Ela conta que os planos eram que Roberto começasse a frequentar a escola este
ano, mas, com a pandemia, ele continuou em casa, aos cuidados da mãe, em tempo
integral. “Tínhamos mais contato com outras pessoas e área externa. Agora, ele
quer ficar mais tempo em eletrônicos.”
Paula
conta que, com a falta de convívio com outras pessoas e crianças, o filho
deixou de falar as poucas palavras que já conhecia. Segundo os médicos e
fonoaudiólogos, é um processo comum a crianças nessa idade que precisam de estímulos
corretos para voltar a falar.
A mãe
tem se esforçado para diminuir os efeitos negativos do isolamento no garoto.

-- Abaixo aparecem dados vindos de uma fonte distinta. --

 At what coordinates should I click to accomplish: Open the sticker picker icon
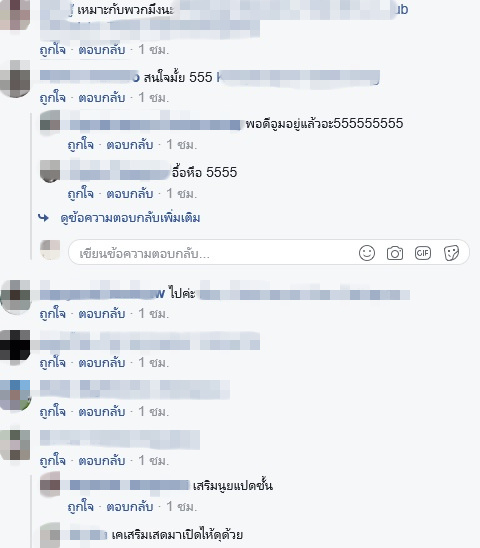pos(451,253)
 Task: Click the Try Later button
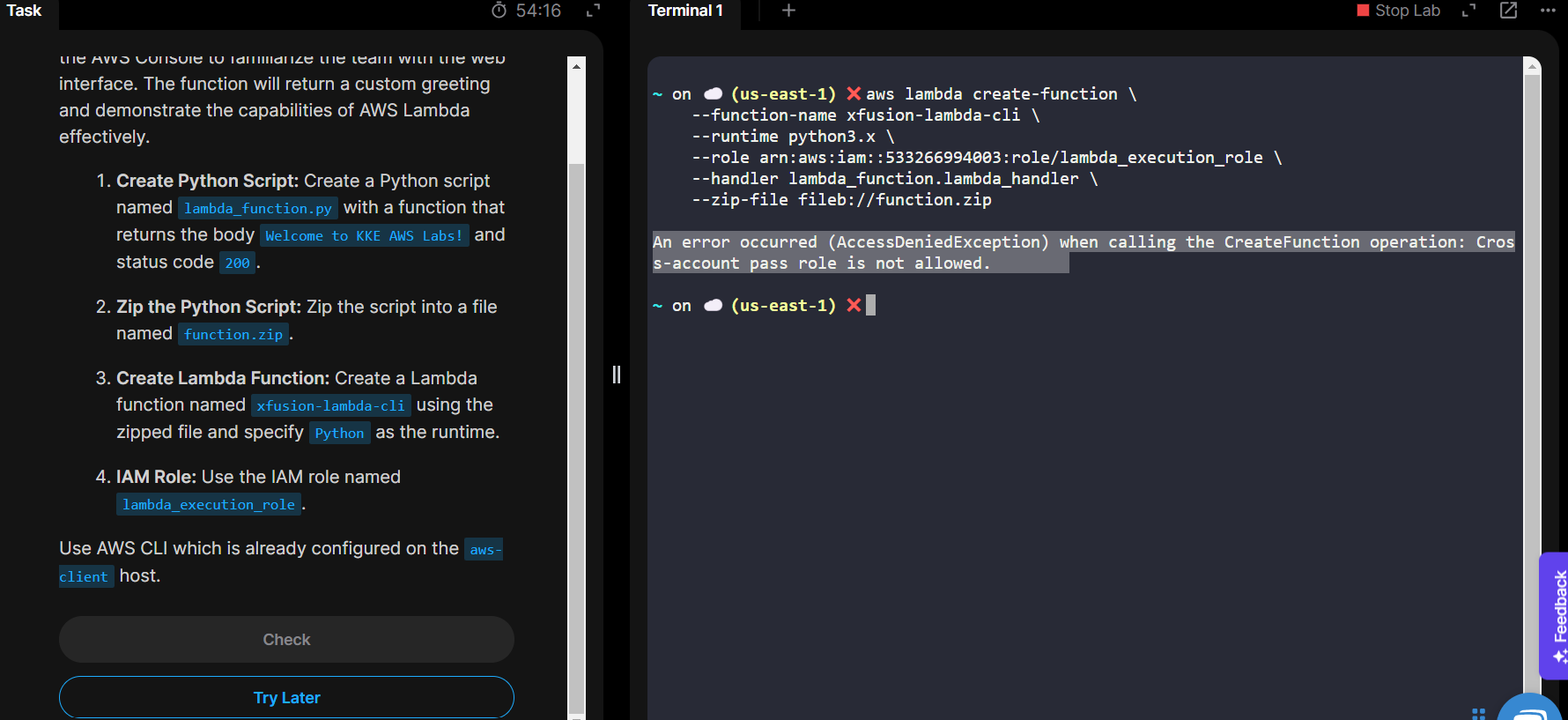286,697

“Tenho estudado mais sobre atividades, como brincar com tinta, piscina, areia,
hortinha”, conta Paula.
Na
avaliação da fonoaudióloga Lilian Papis, crianças que estão começando a falar,
por volta de 1 ano ou que estão em pleno desenvolvimento de fala e
linguagem, entre os 2 ou 3 anos, devem ser diariamente estimuladas
através dos cinco sentidos, audição, visão, tato, olfato e paladar.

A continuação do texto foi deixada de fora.